--- Supplied data ---
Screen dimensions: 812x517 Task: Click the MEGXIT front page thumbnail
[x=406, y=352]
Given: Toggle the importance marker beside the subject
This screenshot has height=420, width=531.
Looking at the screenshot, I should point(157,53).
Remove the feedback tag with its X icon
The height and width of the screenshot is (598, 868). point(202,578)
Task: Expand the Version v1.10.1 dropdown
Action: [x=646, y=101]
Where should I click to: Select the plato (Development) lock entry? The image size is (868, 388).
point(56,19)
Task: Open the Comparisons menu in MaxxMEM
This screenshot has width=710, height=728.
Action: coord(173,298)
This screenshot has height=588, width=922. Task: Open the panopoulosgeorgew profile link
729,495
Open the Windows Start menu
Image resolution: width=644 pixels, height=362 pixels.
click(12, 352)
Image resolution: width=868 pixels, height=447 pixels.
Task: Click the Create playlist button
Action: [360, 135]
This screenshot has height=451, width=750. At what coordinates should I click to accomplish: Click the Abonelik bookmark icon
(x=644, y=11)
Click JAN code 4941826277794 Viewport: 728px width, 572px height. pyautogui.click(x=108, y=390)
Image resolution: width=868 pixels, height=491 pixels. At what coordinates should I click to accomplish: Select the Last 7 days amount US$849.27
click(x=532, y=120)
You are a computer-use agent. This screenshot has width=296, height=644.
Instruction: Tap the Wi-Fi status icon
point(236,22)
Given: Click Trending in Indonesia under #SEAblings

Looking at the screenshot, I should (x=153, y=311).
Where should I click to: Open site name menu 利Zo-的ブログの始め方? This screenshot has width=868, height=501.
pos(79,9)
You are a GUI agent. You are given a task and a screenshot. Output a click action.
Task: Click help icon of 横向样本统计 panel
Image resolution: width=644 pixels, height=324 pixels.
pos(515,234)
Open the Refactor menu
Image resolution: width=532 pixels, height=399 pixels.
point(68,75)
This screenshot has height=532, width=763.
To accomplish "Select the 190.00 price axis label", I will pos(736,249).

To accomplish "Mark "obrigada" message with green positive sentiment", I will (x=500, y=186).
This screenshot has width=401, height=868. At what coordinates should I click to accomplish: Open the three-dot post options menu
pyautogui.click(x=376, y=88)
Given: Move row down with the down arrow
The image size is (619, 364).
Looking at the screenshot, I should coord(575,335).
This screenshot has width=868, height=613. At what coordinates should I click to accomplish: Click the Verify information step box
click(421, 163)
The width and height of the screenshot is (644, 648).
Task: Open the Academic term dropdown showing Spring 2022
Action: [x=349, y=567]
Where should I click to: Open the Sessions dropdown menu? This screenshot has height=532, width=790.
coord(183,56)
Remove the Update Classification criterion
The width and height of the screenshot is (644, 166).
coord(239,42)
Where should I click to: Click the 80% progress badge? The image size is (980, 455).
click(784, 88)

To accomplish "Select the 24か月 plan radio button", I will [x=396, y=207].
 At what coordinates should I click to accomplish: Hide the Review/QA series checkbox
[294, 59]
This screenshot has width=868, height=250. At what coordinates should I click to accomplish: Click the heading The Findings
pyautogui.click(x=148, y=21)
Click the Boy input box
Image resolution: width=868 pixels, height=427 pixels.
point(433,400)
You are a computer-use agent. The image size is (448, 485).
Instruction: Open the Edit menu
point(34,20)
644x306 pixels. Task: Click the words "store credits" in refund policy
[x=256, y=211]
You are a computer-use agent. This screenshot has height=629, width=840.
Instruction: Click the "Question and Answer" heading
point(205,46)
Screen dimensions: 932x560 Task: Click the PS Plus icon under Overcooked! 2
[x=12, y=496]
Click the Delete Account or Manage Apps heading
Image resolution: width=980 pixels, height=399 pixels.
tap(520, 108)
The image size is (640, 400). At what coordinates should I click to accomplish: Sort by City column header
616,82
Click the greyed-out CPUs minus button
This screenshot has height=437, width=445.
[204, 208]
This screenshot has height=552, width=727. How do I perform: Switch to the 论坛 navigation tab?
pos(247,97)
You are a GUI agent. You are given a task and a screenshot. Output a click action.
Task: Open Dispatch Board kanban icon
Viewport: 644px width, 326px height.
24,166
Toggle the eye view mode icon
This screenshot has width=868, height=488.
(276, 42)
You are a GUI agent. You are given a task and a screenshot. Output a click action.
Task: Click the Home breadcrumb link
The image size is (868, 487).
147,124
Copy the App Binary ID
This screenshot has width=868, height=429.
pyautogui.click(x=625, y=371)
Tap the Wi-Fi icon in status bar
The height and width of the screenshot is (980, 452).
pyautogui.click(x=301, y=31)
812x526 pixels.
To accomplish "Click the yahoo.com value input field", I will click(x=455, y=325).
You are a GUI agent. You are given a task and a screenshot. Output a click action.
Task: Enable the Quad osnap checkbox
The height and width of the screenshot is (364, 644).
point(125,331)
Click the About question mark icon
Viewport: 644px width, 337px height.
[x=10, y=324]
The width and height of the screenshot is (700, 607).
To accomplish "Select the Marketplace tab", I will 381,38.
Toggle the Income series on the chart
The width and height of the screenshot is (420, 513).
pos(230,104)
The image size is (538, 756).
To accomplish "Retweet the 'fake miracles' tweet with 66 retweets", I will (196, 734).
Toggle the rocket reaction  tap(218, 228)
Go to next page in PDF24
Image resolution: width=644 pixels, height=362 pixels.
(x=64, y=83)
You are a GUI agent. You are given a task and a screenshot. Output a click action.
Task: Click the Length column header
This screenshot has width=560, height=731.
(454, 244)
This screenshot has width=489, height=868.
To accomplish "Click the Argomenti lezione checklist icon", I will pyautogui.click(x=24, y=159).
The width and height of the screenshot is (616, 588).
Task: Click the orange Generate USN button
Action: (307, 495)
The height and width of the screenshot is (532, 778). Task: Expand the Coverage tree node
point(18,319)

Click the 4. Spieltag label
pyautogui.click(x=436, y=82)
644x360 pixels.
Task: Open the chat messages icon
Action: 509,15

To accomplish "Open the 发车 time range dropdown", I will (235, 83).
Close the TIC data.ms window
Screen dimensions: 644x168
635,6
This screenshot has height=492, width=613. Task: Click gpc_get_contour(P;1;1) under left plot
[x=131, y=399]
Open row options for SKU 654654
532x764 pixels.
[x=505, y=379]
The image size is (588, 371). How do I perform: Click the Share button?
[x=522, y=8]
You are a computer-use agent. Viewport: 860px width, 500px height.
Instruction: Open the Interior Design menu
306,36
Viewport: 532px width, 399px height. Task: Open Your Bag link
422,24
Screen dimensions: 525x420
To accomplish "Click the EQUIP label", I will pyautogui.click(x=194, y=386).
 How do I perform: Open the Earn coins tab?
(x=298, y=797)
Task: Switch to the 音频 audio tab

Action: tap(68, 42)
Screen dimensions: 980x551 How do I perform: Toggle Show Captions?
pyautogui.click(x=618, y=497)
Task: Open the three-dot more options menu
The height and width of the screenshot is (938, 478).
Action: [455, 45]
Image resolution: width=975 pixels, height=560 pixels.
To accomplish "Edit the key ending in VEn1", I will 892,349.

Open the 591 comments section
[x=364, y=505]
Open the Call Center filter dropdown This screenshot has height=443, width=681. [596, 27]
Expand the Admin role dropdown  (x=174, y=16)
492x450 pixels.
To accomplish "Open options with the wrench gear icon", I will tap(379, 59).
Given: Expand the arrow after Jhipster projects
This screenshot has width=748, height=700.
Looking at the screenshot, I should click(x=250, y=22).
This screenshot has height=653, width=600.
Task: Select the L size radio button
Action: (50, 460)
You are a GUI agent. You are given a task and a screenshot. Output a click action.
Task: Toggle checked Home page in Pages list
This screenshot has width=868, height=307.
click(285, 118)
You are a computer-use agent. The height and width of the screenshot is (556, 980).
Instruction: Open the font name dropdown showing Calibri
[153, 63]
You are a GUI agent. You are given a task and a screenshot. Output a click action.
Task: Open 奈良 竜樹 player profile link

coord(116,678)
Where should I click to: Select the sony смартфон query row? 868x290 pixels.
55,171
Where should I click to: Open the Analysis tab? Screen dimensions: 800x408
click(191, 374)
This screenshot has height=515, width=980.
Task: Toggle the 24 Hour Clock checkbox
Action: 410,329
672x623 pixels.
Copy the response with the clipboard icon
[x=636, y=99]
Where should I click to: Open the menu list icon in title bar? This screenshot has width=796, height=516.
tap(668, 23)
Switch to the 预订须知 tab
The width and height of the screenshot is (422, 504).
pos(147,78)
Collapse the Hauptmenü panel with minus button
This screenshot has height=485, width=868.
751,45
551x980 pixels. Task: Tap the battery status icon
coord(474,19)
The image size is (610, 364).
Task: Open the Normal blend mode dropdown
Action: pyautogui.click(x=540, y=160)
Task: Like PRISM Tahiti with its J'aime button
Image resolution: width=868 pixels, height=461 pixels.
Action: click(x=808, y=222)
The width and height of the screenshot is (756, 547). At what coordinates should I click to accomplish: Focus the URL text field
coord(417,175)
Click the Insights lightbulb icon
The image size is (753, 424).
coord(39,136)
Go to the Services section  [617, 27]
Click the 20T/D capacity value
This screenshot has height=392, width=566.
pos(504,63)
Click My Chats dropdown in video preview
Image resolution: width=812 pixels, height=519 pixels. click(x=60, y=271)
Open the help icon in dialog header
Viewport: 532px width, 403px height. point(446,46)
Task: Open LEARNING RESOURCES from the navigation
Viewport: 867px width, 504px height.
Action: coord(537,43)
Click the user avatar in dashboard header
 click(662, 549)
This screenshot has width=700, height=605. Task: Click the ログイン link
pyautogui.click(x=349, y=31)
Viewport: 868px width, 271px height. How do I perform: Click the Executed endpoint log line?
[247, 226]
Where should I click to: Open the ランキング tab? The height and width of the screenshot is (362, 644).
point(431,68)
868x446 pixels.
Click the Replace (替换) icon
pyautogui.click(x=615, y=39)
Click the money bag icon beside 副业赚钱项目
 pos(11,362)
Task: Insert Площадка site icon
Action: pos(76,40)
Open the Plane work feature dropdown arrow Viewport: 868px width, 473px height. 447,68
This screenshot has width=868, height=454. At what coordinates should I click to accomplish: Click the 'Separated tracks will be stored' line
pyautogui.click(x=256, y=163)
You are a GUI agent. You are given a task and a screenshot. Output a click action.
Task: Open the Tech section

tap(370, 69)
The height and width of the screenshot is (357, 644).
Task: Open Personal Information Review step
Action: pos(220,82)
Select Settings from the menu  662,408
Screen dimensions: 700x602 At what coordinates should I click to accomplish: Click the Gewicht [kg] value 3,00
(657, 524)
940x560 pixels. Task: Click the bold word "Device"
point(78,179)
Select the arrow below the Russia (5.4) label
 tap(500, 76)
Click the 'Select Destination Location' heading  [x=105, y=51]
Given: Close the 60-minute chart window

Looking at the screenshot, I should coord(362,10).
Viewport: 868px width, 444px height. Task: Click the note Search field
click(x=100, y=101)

--- Instructions to follow ---
Count the lines of the data that hold the string "Home". The answer should be that number alone.

--- Solution to the exercise ---
2